Spatzle Speaks: Susie (Book Review)

Now maybe it’s because the book has a derivative of my mom’s name that I wanted to review this book, or maybe because it’s different than the usual fiction reviews posted here, but mom spent time reading Susie: The Life and Legacy of Susannah Spurgeon by Ray Rhodes Jr., and found it fascinating.

Susie Spurgeon might seem like an imaginary model wife, always perfectly supporting her husband in ministry, and she was that, but so much more. Susie lived from 1832-1903 and was married to Charles for 36 years. She continued to minister as a widow and lived for 11 years before passing away at age 71.

In spite of weakness and chronic debilitating pain, she was devoted to her husband and helped him in ministry, reading with him, transcribing notes, and compiling books. She was a prolific author herself. She set up a ministry called the Book Fund designed to help poor pastors by providing them with valuable resources, sometimes beyond theological tomes. Toward the end of her life, she helped plant a church even though she was too ill to be there when it opened.

This book is a charming look at life in the Victorian age of Great Britain and it broadens the scope beyond our modern day. Back then the vocabulary was larger and the culture was different from ours in America–but the truths of the gospel transcend time. Who would be like Susannah Spurgeon in our day and age?

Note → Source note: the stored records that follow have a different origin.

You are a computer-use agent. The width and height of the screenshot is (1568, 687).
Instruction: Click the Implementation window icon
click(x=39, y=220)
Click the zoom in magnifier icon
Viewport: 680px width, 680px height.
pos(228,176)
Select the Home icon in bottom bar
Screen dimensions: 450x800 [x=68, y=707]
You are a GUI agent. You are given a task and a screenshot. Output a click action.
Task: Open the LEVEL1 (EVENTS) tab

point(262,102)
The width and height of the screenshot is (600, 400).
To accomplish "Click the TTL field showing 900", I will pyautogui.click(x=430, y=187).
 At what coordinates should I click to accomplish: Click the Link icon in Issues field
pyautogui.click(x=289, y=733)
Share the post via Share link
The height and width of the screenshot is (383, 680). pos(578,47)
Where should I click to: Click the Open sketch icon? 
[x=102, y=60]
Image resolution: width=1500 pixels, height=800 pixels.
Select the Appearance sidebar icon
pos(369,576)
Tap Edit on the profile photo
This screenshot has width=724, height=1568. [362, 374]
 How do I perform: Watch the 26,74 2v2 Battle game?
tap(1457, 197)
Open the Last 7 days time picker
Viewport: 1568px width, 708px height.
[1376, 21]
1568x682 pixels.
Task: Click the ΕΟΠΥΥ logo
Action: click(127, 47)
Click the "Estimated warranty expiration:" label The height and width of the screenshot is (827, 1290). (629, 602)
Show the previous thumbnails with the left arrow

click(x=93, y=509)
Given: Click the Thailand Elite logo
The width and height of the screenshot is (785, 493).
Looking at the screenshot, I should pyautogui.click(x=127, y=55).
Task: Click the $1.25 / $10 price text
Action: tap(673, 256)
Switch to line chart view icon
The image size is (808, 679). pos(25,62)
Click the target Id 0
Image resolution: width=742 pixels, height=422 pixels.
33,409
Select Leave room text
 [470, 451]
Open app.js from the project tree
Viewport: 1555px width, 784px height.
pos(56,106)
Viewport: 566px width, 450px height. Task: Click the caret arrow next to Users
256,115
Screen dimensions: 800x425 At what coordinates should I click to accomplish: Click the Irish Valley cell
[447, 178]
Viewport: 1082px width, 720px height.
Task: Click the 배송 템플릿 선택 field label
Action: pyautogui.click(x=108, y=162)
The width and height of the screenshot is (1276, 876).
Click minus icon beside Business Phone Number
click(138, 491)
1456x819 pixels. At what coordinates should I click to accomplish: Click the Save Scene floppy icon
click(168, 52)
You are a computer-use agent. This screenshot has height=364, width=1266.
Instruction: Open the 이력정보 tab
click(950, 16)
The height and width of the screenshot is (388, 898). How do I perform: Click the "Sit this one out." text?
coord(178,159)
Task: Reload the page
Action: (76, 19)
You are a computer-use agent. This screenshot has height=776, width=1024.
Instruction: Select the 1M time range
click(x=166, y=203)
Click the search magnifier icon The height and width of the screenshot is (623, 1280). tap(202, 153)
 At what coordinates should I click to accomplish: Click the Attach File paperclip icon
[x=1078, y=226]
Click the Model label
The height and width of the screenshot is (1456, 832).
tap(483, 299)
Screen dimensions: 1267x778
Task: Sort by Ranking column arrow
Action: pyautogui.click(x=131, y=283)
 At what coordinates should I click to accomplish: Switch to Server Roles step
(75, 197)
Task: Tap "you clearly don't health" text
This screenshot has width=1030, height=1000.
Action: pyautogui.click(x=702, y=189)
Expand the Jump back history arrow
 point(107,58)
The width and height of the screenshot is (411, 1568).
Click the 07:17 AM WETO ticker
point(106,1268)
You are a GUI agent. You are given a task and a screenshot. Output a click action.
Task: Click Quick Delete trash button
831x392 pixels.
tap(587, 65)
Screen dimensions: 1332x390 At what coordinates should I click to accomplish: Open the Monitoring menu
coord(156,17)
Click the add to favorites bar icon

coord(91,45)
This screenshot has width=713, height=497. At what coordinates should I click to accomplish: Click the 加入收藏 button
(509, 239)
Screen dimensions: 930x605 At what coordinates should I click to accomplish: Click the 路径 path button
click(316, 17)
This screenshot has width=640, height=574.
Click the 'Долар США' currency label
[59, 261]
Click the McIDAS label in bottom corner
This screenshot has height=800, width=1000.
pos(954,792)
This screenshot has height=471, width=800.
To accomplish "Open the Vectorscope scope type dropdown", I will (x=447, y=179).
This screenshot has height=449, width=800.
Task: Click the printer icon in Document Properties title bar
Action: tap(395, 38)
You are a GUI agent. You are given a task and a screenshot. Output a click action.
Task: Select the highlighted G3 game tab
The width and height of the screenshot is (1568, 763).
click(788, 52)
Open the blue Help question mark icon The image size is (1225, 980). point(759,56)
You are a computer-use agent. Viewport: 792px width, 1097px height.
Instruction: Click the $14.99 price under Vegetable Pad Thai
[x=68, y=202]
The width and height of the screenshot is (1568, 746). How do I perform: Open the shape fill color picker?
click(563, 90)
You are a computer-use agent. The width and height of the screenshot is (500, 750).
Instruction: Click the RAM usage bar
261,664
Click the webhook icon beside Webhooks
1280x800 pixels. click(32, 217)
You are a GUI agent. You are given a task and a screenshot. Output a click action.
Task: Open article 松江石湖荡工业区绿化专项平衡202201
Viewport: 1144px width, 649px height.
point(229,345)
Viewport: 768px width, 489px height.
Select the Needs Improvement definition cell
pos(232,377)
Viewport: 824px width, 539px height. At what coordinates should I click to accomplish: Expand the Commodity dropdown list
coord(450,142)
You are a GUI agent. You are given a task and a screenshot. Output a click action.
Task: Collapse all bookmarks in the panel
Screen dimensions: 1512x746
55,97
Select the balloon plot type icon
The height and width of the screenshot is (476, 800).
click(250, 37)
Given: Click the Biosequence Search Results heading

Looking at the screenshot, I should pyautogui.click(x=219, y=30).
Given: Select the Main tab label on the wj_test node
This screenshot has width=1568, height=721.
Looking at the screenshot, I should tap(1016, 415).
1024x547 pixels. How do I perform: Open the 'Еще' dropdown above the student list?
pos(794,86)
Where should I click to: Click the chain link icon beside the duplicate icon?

That’s a difficult question to answer because as a couple they supported and encouraged each other and I don’t think you can separate them which goes to the issue that a great man can be all the greater with the love and support of a wive, but to obtain such a prize, he needs to valuer her deeply. Such was the case of Charles and Susannah Spurgeon.

This is a book I highly recommend if you like biographies. The story is told at a good pace with the blessing of her great-grandchild. I give it five bones, because I’m a dog and I don’t have thumbs.

Spatzle Baganz, book reviewer for the silygoos blog because that’s how we roll.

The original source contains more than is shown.